**Exercises:**
1) List the symptoms named in the Lyme disease article's series that begins with "Joint pain."
2) Write the next part of the Lyme disease article, picking up after its last sentence.

─── Extract ───

The Importance Of Understanding How To Treat Lyme Disease Early

Posted by hamza lion 09:12, under | No comments

By Toni Vang


Deer ticks are tiny parasites that live on deer and other woodland creatures in the forests of North America and Europe and can carry the Borrelia burgdorferi bacteria which causes Lyme disease. People who spend time hiking, camping or such run an increased risk of coming into contact with these parasites, which is why they should do all they can to become aware of prevention strategies and how to treat Lyme disease.

Symptoms may vary from one person to another and may take up to one month from the time of the tick bite to appear. Joint pain, chills, fever, achy muscles, headache, and fatigue are common, as is a characteristic bull's-eye pattern around the site of the tick bite. A body rash may also develop. More serious but rare complications include heartbeat irregularities, Bell's palsy, weakness or impaired movement of the limbs, eye or liver inflammation, and meningitis. In pregnant women, it can cause miscarriage.

Not every tick bite will result in the development of this illness, however if someone believes they have been bitten, it's a good idea to visit the doctor right away for evaluation. Undetected, this disease can lead to long-term nervous system damage and arthritis. Early treatment is the key to a successful recovery.

Because the symptoms seen with this sickness could also be caused by any one of several other disorders, they alone are not used for diagnosis. In the absence of the hallmark rash, the physician will likely ask the patient a number of questions, and request diagnostic lab tests to evaluate the blood for antibodies against this bacteria. The ELISA-enzyme-linked immunosorbet assay, and Western blot tests are typically implemented.

If Lyme disease is positively identified, antibiotic therapy will be administered to the patient. The sooner treatment is started, the better the prognosis for overcoming the illness. Usually amoxicillin or doxycycline will be prescribed, to be taken orally for two weeks to four weeks. Antibiotics taken for longer than this could actually do more harm than good.

─── Provided material ───

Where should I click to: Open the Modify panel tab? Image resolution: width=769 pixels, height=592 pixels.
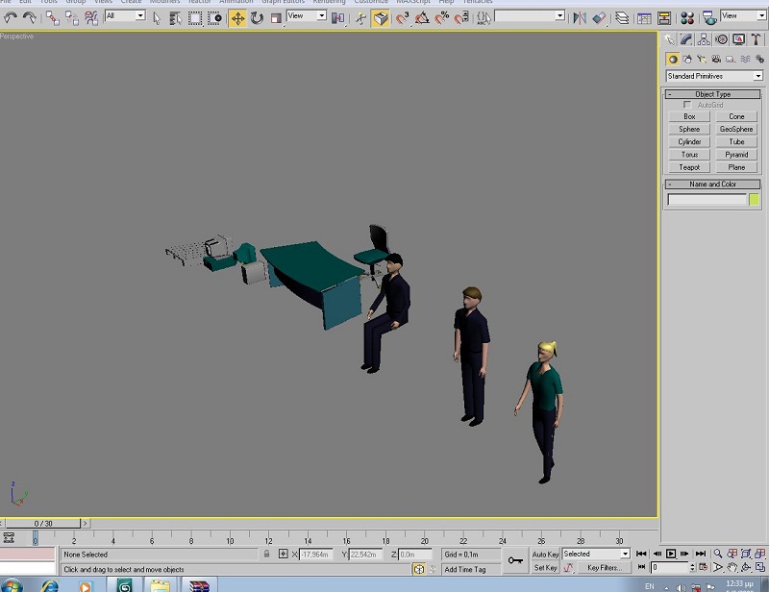click(x=686, y=39)
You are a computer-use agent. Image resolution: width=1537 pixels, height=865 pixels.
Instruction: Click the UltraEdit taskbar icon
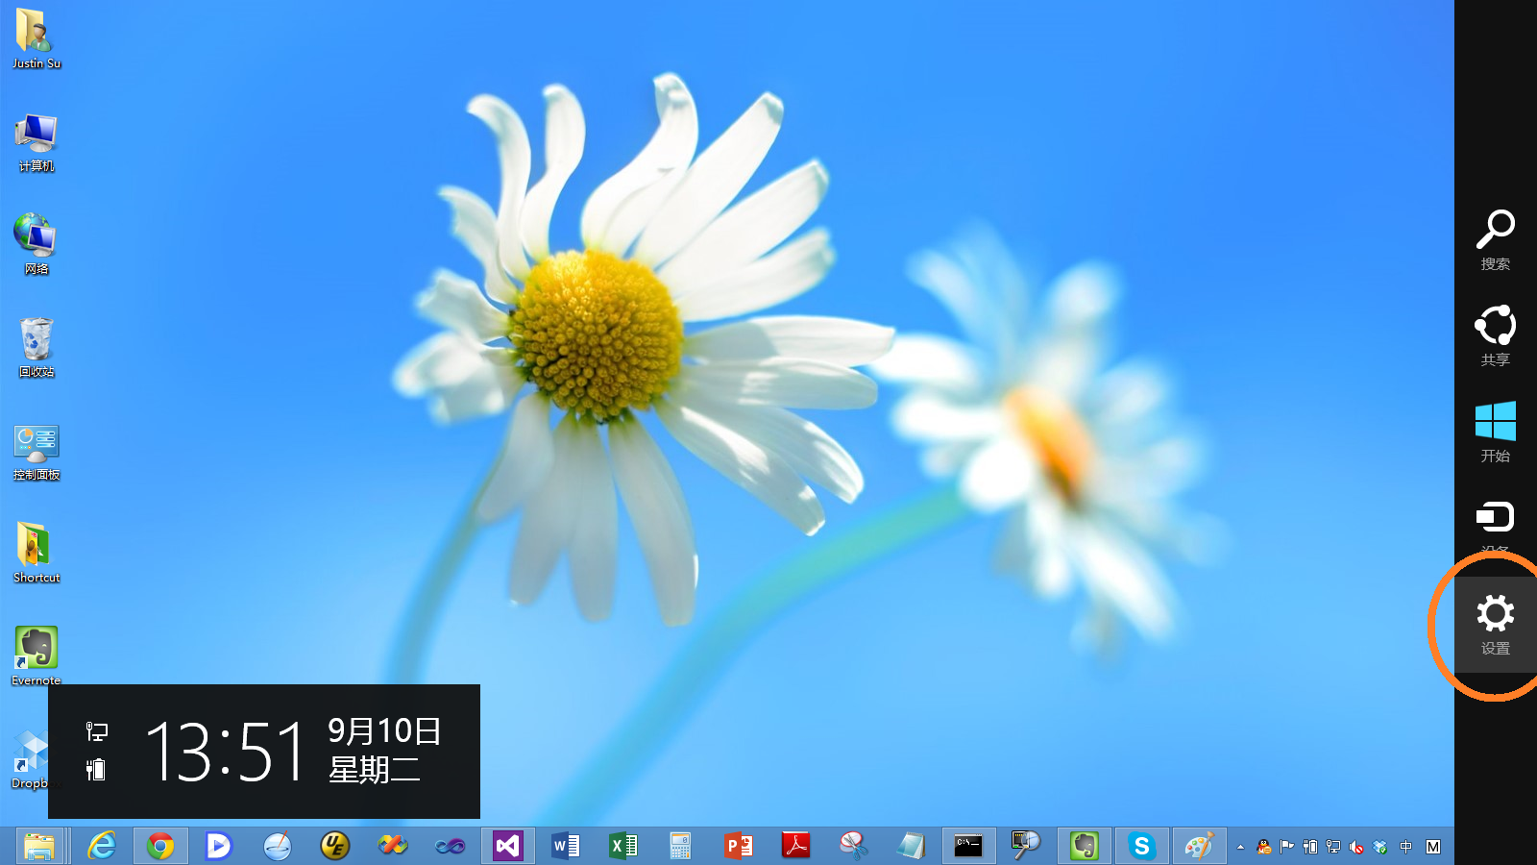coord(334,846)
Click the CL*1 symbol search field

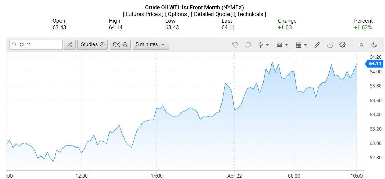(39, 45)
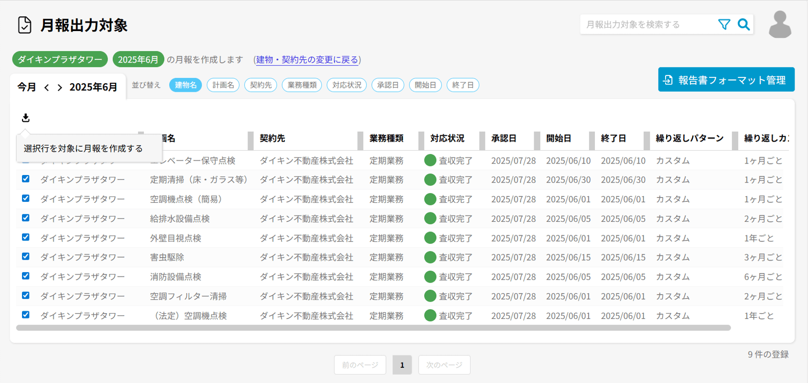The width and height of the screenshot is (808, 383).
Task: Click the download icon above the table
Action: (26, 118)
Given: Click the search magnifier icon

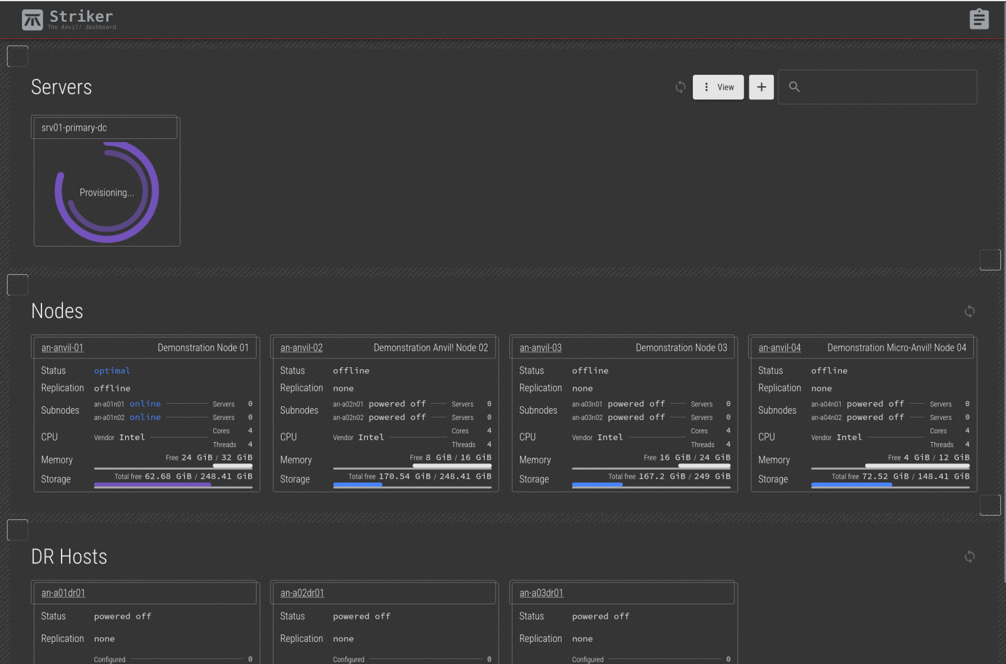Looking at the screenshot, I should pos(794,87).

───

**Task answers:**
1) Joint pain, chills, fever, achy muscles, headache, fatigue

2)
If a patient is exhibiting signs of cardiac or nervous system involvement, IV antibiotics may be administered for as much as two weeks. Nursing mothers or children under the age of 9, will be prescribed penicillin or amoxicillin instead of doxycycline, which is known to stain developing teeth. Patients who have an allergy to penicillin-based drugs, will be given erythromycin.

The best option is to prevent Lyme disease in the first place by taking some precautions before heading outdoors into wooded or grassy areas. Clothing should be snug-fitting, light in color, and pants should be tucked into boots or socks, and shirts tucked into pants. Staying on clearly marked paths, and applying the tick repellent Permethrin or a DEET-based repellent onto one's clothes can also help deter ticks. Upon leaving, inspect oneself and any others for ticks, careful removal can also eliminate the incidence of infection.

Most patients can look forward to a complete recovery provided they receive early treatment. Antibodies can remain the bloodstream for as long as several years, but this does not mean that another infection cannot occur. Taking care to prevent exposure to the illness is always the best approach to take when going into the wilderness.